Nossa, que comentários! Adorei todos e não podia ser diferente, a B. é essa benção que faz um site erótico que atrai gente com muito mais a dizer de putaria que “gostosonacam, me add”.
Muito bom estar aqui.
Daniel, você tem razão. O machismo vem diminuindo lentamente ao longo dos últimos cem anos; eu cá acho incrível que tenhamos sondas em Marte enquanto há toda sorte de desrespeito ao ser humano no mundo. Bem curiosa a nossa evolução, não acha?
B., essa questão da divisão entre mulher pra casar e pra curtir é séria, há todo tipo de regra para eleger o que é ou não aceitável no comportamento erótico feminino. Parece que a sociedade (mulheres incluídas) tem medo da força da buceta; dentro de toda a castração de direitos imposta às mulheres ao longo dos séculos provavelmente o último a ser recuperado será o da sexualidade.

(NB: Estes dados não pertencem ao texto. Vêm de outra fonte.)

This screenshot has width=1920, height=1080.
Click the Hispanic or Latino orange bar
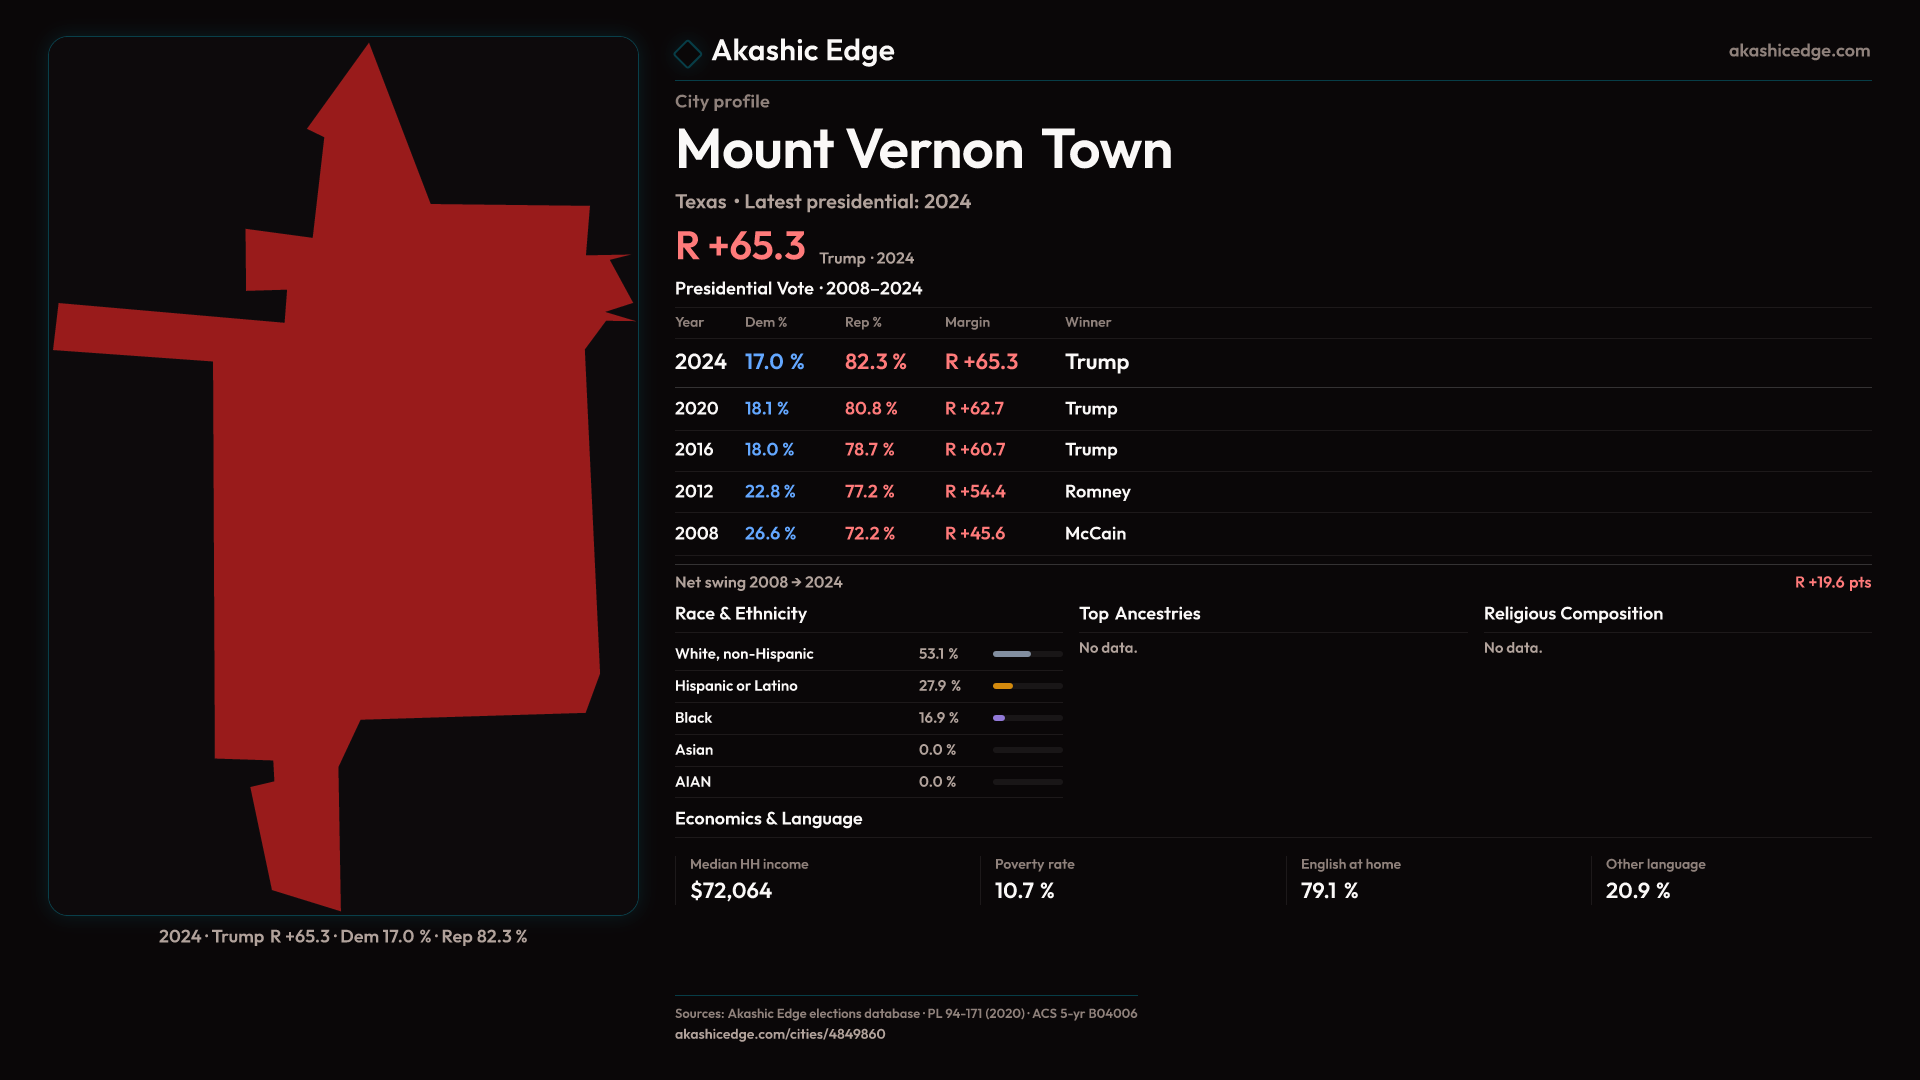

Sentimental, quantas vezes você já não ouviu o tal “e agora, vai me deixar na mão”? Como se por tais e quais comportamentos a mulher se visse na obrigação de saciar o desejo masculino, indo ao extremo de desculpas como “ela provocou, àquela hora, com aquela roupa, naquele lugar só podia estar pedindo isso”. Espero estar viva para ver um cenário diferente.
Completa, é muito difícil para quem buscar viver de maneira sincera e sem disfarces ter que assumir a máscara da hipocrisia para conviver socialmente sem grandes choques. Essas barreiras são grades, aprisionando uma parte das nossas vidas, eu pelo menos sinto isso.